In vitro processing of pre-MIR167a

The full length pre-MIR167a sequence was PCR amplified from tomato leaf cDNA pool and cloned in a TA vector with NcoI and BstEII restriction sites on either end. Proper directionality of the clone was confirmed by sequencing. The construct was linearized by digesting with BstEII restriction enzyme, gel-purified, and 1μg of linearized DNA was transcribed using T7 RNA polymerase (NEB) in 20 µl reaction volume. The 238 bases transcript was used in subsequent processing experiments.

The total protein extract to be used in subsequent in vitro dicer activity assays was prepared from young leaves of 45 days old tomato plants kept under control (room temperature), cold or heat stresses. The plant leaves were crushed with liquid nitrogen and 2 ml of extraction buffer (20 mM Tris-HCl, pH 7.5, 4 mM MgCl2, 5 mM DTT, and EDTA free protease inhibitor) cocktail was used for suspension of each gram of tissue. The cell debris was removed by centrifugation at 20,000 g at 4°C for 20 min.
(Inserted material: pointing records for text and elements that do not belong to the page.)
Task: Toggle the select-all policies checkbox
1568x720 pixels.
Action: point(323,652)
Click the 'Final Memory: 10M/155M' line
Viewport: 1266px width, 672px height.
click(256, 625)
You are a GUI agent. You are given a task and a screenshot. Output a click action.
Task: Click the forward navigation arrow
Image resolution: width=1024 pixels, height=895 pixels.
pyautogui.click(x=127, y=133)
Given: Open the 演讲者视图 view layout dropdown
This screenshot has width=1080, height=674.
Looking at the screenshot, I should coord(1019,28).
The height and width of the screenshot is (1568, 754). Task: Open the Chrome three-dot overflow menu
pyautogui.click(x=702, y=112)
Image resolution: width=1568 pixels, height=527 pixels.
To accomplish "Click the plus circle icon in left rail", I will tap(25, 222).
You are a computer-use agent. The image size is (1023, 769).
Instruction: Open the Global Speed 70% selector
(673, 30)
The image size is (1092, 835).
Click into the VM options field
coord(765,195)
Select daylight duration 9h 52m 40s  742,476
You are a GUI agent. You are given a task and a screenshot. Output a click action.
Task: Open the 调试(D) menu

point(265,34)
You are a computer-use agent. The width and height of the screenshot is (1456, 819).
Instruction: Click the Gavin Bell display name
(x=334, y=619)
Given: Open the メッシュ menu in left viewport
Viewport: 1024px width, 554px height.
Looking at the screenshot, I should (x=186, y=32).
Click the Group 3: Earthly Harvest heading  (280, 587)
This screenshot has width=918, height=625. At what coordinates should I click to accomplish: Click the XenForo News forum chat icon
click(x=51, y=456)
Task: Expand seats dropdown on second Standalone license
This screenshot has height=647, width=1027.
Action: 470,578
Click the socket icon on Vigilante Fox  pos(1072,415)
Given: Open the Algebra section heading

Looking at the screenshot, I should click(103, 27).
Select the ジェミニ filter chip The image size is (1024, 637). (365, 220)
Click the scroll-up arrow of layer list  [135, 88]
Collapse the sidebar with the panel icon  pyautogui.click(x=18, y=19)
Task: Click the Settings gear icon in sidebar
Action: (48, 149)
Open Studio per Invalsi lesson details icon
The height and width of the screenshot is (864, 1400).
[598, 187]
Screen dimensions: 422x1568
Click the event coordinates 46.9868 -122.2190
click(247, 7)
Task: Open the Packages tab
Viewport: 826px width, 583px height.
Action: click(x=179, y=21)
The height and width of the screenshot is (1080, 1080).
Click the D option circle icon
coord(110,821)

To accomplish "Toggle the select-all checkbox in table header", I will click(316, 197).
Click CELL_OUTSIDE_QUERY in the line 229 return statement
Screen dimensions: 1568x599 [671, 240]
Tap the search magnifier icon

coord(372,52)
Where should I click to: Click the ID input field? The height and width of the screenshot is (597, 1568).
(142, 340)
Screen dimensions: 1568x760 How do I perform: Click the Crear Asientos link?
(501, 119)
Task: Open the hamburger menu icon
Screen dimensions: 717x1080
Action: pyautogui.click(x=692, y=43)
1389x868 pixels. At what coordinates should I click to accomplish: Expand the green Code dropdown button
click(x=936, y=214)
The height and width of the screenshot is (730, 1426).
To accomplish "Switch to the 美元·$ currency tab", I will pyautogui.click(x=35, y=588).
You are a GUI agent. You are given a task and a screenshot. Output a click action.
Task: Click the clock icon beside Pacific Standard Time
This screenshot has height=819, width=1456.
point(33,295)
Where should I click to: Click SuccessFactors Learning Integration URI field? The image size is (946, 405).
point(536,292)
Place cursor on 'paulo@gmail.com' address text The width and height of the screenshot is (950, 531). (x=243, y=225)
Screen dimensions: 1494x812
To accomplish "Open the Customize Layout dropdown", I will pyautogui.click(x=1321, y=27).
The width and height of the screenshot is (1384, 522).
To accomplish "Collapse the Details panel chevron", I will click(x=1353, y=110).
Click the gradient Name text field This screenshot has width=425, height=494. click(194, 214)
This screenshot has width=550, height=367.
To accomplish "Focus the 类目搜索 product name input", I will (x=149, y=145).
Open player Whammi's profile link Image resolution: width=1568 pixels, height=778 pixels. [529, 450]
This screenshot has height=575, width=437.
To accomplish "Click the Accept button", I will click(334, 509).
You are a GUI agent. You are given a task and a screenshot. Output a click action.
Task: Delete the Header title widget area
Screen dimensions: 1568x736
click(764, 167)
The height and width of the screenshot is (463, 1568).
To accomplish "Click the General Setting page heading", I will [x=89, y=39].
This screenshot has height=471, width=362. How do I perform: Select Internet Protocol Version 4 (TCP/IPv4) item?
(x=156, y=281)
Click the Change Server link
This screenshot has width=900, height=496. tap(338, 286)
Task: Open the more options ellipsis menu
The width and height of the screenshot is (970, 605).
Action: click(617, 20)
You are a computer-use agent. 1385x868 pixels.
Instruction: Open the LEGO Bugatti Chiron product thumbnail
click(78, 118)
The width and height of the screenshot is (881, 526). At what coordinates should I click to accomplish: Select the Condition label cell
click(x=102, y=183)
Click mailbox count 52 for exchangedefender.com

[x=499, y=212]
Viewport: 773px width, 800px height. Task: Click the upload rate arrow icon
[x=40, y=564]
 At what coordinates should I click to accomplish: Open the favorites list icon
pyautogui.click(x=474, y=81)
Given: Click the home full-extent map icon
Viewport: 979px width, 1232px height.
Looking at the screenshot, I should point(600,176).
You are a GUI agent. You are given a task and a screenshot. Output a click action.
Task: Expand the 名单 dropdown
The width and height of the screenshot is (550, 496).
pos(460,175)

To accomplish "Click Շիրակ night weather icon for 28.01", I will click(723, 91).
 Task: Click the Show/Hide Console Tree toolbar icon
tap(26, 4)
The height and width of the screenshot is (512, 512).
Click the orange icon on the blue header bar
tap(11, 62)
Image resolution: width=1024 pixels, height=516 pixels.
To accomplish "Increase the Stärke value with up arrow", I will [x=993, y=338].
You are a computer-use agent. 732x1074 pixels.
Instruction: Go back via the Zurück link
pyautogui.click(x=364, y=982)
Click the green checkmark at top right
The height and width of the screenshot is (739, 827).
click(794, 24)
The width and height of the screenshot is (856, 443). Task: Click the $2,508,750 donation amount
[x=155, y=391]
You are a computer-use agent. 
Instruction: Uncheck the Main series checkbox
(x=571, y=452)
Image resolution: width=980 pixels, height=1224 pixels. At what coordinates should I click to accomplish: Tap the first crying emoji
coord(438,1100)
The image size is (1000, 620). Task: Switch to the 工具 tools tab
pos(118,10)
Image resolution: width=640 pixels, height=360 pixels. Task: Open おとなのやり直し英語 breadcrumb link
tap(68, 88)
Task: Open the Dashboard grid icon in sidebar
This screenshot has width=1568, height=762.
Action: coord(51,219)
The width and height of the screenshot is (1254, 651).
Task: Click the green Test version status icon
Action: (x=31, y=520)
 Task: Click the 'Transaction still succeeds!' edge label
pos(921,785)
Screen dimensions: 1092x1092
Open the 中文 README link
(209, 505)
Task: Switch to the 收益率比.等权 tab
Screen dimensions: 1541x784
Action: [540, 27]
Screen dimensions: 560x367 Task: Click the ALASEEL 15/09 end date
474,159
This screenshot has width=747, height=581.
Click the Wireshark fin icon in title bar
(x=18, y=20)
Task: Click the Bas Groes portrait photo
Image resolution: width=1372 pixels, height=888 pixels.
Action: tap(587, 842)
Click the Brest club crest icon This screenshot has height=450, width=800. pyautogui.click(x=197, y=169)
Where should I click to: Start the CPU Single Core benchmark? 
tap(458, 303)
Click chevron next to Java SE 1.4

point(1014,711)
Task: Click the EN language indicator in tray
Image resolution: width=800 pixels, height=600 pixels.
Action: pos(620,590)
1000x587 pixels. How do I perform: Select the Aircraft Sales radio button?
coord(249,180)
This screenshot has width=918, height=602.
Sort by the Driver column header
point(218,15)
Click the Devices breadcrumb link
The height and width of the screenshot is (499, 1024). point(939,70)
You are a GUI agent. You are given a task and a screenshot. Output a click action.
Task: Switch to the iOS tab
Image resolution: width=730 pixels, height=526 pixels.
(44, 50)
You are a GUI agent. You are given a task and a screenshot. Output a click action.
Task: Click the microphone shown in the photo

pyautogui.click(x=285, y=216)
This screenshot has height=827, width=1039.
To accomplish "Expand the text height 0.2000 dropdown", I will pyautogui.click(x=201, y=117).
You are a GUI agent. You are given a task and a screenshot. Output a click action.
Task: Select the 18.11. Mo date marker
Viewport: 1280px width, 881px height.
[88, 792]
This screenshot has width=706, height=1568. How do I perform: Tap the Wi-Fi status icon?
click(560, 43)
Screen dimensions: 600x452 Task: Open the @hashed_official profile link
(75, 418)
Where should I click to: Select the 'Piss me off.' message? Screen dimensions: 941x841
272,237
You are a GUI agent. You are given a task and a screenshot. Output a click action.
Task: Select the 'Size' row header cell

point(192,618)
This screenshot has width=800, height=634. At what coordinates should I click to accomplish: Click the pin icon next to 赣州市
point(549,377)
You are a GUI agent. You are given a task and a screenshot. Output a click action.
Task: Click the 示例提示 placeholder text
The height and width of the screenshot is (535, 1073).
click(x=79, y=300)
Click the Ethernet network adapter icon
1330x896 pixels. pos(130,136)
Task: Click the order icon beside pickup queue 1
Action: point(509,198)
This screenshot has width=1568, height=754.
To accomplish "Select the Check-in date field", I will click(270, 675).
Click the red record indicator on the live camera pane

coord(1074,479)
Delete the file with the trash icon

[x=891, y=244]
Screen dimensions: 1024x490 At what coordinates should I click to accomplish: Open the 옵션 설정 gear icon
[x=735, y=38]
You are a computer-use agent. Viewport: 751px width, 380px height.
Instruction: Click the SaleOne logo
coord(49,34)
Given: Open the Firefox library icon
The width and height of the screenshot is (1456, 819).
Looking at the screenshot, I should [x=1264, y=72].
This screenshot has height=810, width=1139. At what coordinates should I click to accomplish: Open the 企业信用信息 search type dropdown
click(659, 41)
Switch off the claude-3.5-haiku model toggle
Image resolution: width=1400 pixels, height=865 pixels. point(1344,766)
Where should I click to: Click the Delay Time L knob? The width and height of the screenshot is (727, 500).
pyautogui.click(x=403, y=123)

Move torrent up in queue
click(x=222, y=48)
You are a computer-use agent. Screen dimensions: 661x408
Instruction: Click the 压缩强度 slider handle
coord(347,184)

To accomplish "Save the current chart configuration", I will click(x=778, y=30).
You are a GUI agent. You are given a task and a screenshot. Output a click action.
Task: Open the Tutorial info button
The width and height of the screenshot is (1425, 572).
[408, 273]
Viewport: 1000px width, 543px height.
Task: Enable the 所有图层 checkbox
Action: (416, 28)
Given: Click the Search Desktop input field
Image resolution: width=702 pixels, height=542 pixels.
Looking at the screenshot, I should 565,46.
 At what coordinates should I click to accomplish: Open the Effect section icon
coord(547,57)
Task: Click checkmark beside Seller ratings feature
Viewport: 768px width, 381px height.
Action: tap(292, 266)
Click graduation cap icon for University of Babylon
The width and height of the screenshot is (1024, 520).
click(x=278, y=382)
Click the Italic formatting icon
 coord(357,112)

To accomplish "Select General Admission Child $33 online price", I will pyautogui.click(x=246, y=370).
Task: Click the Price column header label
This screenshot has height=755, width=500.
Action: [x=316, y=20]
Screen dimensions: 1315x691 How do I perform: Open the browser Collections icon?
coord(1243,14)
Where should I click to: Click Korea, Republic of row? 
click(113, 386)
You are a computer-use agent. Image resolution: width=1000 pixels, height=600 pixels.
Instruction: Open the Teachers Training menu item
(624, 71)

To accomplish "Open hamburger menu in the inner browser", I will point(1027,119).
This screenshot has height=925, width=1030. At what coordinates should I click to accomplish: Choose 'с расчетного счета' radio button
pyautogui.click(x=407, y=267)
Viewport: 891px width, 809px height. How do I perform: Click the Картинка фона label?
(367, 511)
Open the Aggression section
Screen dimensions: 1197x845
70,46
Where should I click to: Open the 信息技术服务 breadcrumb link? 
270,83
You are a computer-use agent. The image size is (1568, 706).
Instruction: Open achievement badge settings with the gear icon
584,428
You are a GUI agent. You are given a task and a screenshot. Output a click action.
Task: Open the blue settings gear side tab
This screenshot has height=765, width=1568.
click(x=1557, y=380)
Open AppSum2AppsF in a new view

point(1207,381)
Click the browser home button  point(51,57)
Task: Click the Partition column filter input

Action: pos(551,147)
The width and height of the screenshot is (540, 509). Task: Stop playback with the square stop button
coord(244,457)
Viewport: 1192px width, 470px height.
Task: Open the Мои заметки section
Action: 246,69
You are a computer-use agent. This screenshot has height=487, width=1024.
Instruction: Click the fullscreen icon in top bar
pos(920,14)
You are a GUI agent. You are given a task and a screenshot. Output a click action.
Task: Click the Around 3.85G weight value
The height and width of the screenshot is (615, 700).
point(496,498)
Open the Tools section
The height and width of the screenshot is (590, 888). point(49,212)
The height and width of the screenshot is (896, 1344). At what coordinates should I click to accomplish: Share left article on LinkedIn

In vitro transcribed pre-MIR167a transcript (4 µl) was incubated with the total protein extract (∼20 µg) in a 20μL reaction containing 4 μL of 5X dicer reaction buffer (50 mM NaCl, 6 mM MgCl2, 30 mM Tris – HCl of pH – 7.5, 5 mM ATP, 1 mM GTP), 20 U of Ribolock RNase inhibitor (Thermo) for 2 h at 26°C. The reaction was stopped by adding 200μL of TRIzol reagent, RNA was then purified and electrophoresed in a 8% Urea-PAGE containing 8M Urea, and transferred to nylon (Hybond XL) membrane. The membrane was hybridized with radiolabelled LNA probes against miR167a. Total RNA from a control tomato plant was also run in parallel lane to determine the position of mature miR167a. Radioactive signals were detected by using a phosphor imager as described earlier.